Pixel coordinate grounding data
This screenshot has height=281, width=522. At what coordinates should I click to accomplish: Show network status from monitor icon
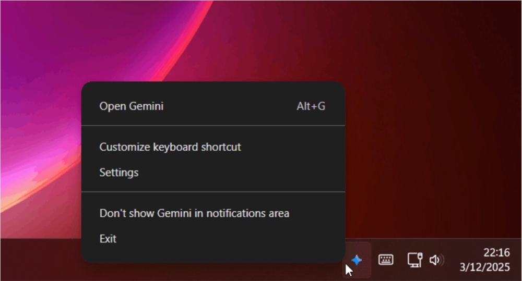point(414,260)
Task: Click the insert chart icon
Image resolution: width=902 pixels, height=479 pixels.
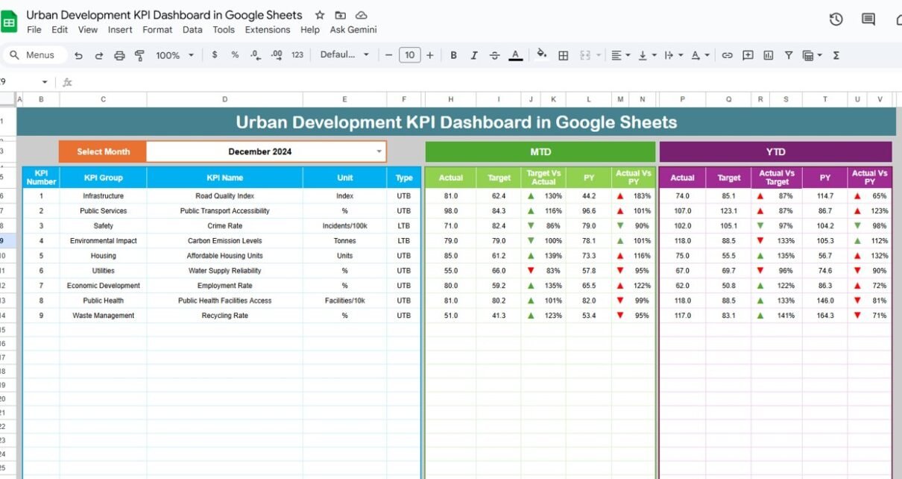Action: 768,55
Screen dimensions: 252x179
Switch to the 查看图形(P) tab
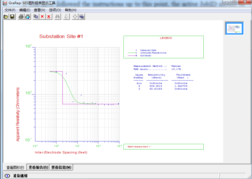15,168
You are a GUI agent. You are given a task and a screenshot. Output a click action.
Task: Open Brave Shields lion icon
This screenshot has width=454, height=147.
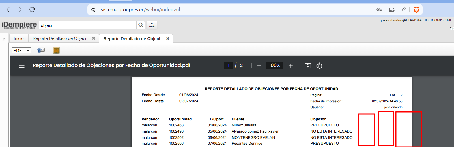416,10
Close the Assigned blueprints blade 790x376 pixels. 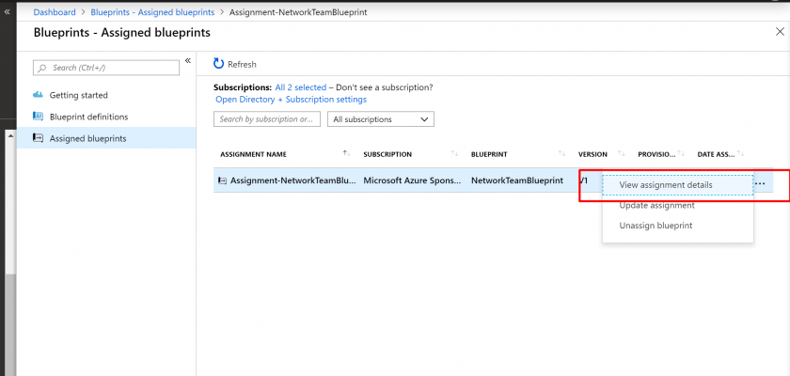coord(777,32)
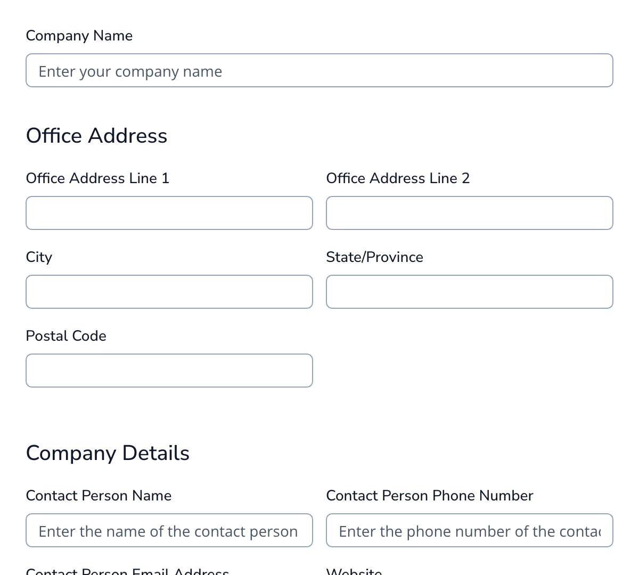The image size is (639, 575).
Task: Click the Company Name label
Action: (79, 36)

Problem to solve →
Could you copy, exactly and with no pictures, each line from the first one above to the line holding "Task: Open Brave Shields lion icon"?

Problem solution →
This screenshot has height=281, width=522. At what coordinates should I click to accomplish: Show network status from monitor icon
point(414,260)
Task: Click the insert chart icon
Image resolution: width=902 pixels, height=479 pixels.
Action: 768,55
Screen dimensions: 252x179
Switch to the 查看图形(P) tab
15,168
You are a GUI agent. You are given a task and a screenshot. Output a click action.
Task: Open Brave Shields lion icon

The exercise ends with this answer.